Selling an Investment Property in a Buyer’s Real Estate Market

  If you’re reading this article, then you undoubtedly know enough about real estate to have at least heard the terms “buyer’s market” and “seller’s market”.  There are many factors governing the swinging trends of the real estate market, but it basically boils down to a cycle that every few years sees a major shift between who holds the leverage in real estate transactions: buyer or seller.  In a buyer’s market, the seller may have a good hand, but the buyer holds all the chips, because the demand for housing is so low.  We are currently in a buyer’s market.  So how does a seller motivate a potential buyer enough to avoid getting low-balled by a single buyer who understands he has the power?

      The answer is not a simple one.  It is called a buyer’s market for a reason—it is not nearly as kind to the seller.  It may be a bit counterintuitive, but the more money and disposable income a buyer has (in other words, the greater the demand for houses), the worse it is for that buyer.  That’s because he runs the risk of competition with other equally qualified buyers, and in that kind of market the buyer is often forced to make very quick, often rash decisions simply to secure the home.  This is called a seller’s market, where the seller stands to gain the most.

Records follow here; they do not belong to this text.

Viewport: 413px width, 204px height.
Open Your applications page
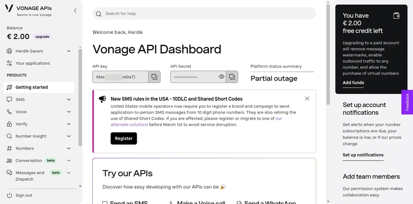point(32,63)
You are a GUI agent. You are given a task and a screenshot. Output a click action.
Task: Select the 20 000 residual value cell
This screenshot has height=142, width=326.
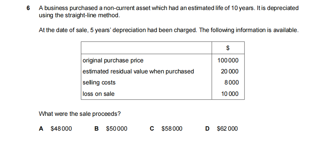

      Currently, however, buyers are not trampling one another to sign off on their dream homes, and the result is a slow and studious process in which the buyer can (and should) take pause to carefully consider the offers and counteroffers before proceeding with a transaction.  Sometimes the trick in a buyer’s market is to “trick” the buyers into thinking it’s more of a seller’s market than it really is.  I say “trick” because it doesn’t really involve any lying, just careful presentation.

      Try this: when you show the home, make sure you are scheduling three or four parties to view the home at the same time.  Even if you are having trouble getting appointments, it is worth your while to spread them out far enough that you can double-and-triple-book, creating the illusion of a more competitive market.  Secondly, be sure to establish your need for selling.  Personally, I think it can be excellent motivation for a buyer when there is a strict time deadline (a date by which you absolutely have to have the house sold, no matter what)—as opposed to providing a reason for leaving, which could go any of a number of ways.  Sometimes having a deadline backfires; if there is only one interested buyer, he may make a very low offer, knowing you have to sell.  However, you can always reject the offer and hold out for new leads.

      Selling a home in a buyer’s market may take a bit of work and coaxing, but it can be done.  Do not give the buyers the notion that they have the leverage.  Make them aware that you have a valuable asset and will be paid accordingly, if not by this buyer then by the next one lined up at the door.